El segundo mecanismo, el peor de los dos, provino de quiénes creían en la reducción del tamaño del Estado, pero que, también en sus creencias, no concebían muchas de las recientes funciones como susceptibles de ser cumplidas por otras organizaciones. Los tecnócratas de finales del siglo XX, los defensores de la “tercera vía”, los burócratas internacionales –en particular, muchos de los representantes de las tan odiadas por otras razones, instituciones financieras internacionales– ayudaron a crear una peligrosa ilusión: que el mundo se estaba liberalizando como nunca antes en la historia, siendo que en la práctica gran parte de las funciones del Estado se estaban manteniendo intactas y muchas otras se estaban creando y profundizando.
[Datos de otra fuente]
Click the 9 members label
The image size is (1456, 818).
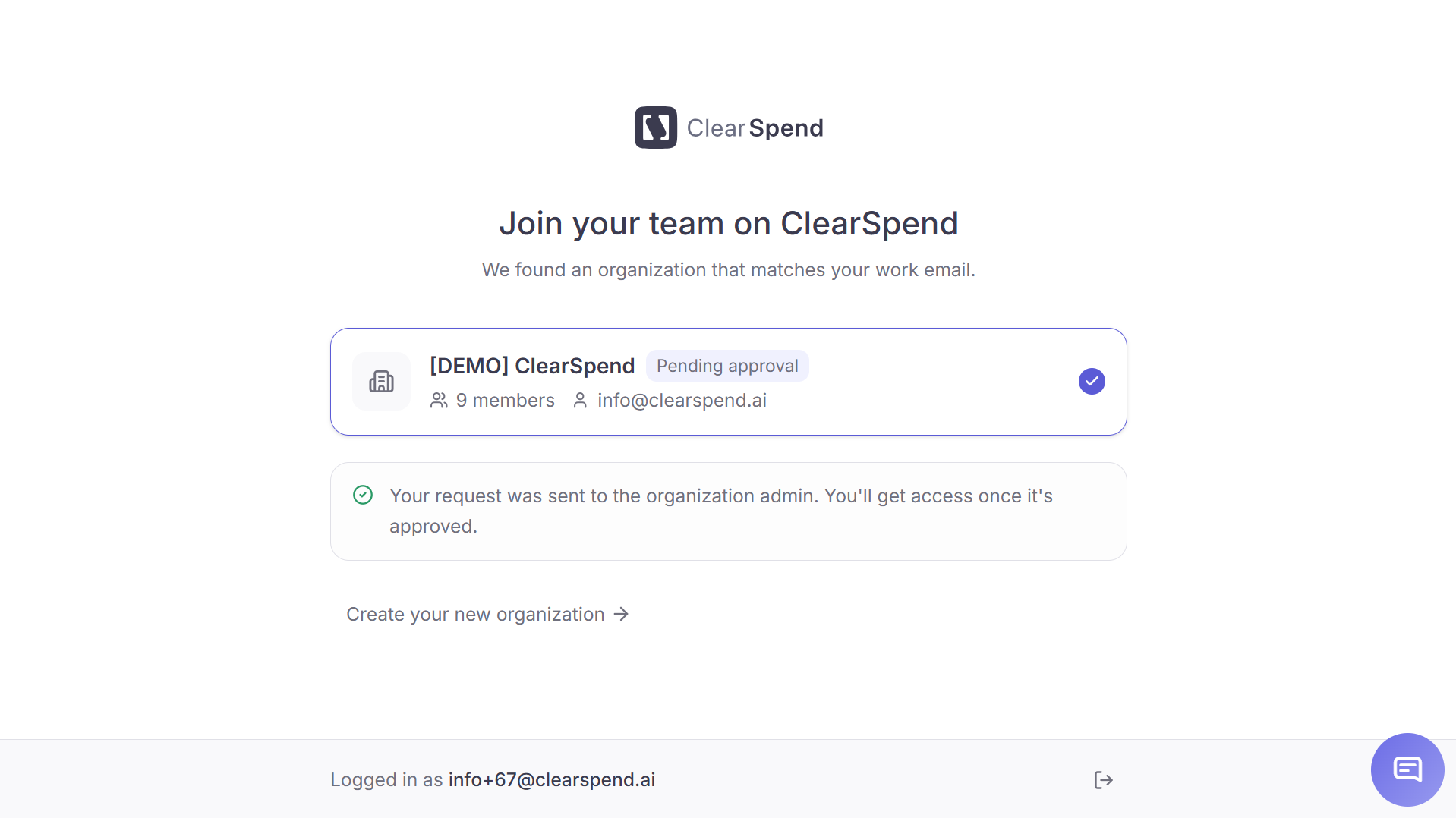[x=506, y=401]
Los estados ya estaban en nuestras “habitaciones” (imponiendo prohibiciones por cuestiones morales) y en nuestras “fiestas” (prohibiendo consumo de sustancias que se consideraban dañinas para nuestros cuerpos). Lo novedoso desde finales del siglo XX y, en particular, en los primeros años del XXI, se justificó todo tipo de intervenciones del Estado en nuestras vidas: el Estado niñera llevó a muchos a pensar que era posible un mundo en el que todos fuéramos “buenos”, no nos hiciéramos “daño” y nadie, nunca, en ningún lugar sufriera. Una utopía que, si se analiza de cerca, es la más indeseable de las distopías.
Así, el estatismo nunca desapareció. Al contrario. Pero lo importante, como lo señaló hace tantos años J. Schumpeter, no es lo que en realidad sucede sino lo que la gente cree que sucede. El Estado no estaba en retirada, pero las mayorías creyeron que sí. Muchos, incluso defensores de la libertad, ayudamos en esa equivocada idea.
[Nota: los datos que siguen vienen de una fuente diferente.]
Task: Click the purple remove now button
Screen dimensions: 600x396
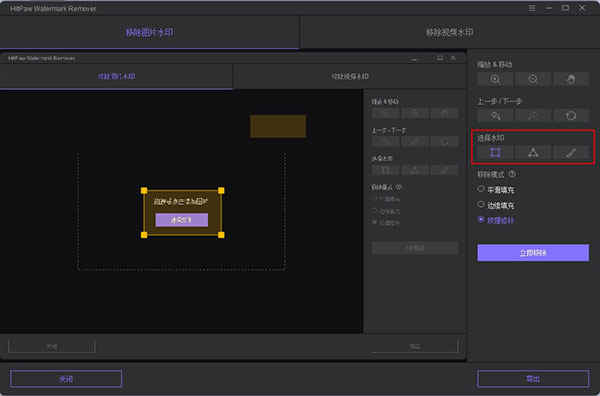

Cuando vinieron los problemas de reformas a medias y de los excesos del estatismo, la explicación no fue escuchada. La culpa la tuvo, sin duda para muchos, esa supuesta retirada del Estado. En consecuencia, estamos, desde algún tiempo, en un retorno, más peligroso que el anterior, por el punto de partida tan avanzado, del Estado.
En América Latina, países como Venezuela tuvieron ese retorno hace años. Y hoy están viviendo las consecuencias. Pero ni los vecinos, como Colombia, parecen entender lo que allí sucede. Muchos creen que los problemas en Colombia son problema de quién ha estado en el poder. Y no de la concentración de poder.
Lo mismo sucedió en Estados Unidos. Muchos creen que su grupo étnico, su calidad de vida, su trabajo y su futuro dependen de quién ocupa la Casa Blanca. Si sucede en Estados Unidos que alguna vez estuvo habitado por personas que creían en la libertad y no en el Estado, la cosa pinta preocupante.
Para evitar una indeseable y peligrosa espiral de estatismo en los años por venir, no es necesario que las personas entiendan toda la filosofía y teoría política detrás del asunto. Lo más importante es que se entienda que todo se reduce a recuperar nuestra vida. Más poder para alguien, por muy bueno que sea o muy inteligente que parezca, es menos espacio de autonomía para cada uno de nosotros. Escoger personas que dejen de prometer lo que superficialmente parece deseable (como un mundo perfecto o el retorno de los viejos tiempos) puede ser un buen comienzo. Así podremos recuperar la relevancia de lo verdaderamente importante y dejar de afectar nuestra vida, nuestras emociones por algo tan superficial, así debería ser, como quién quedará elegido.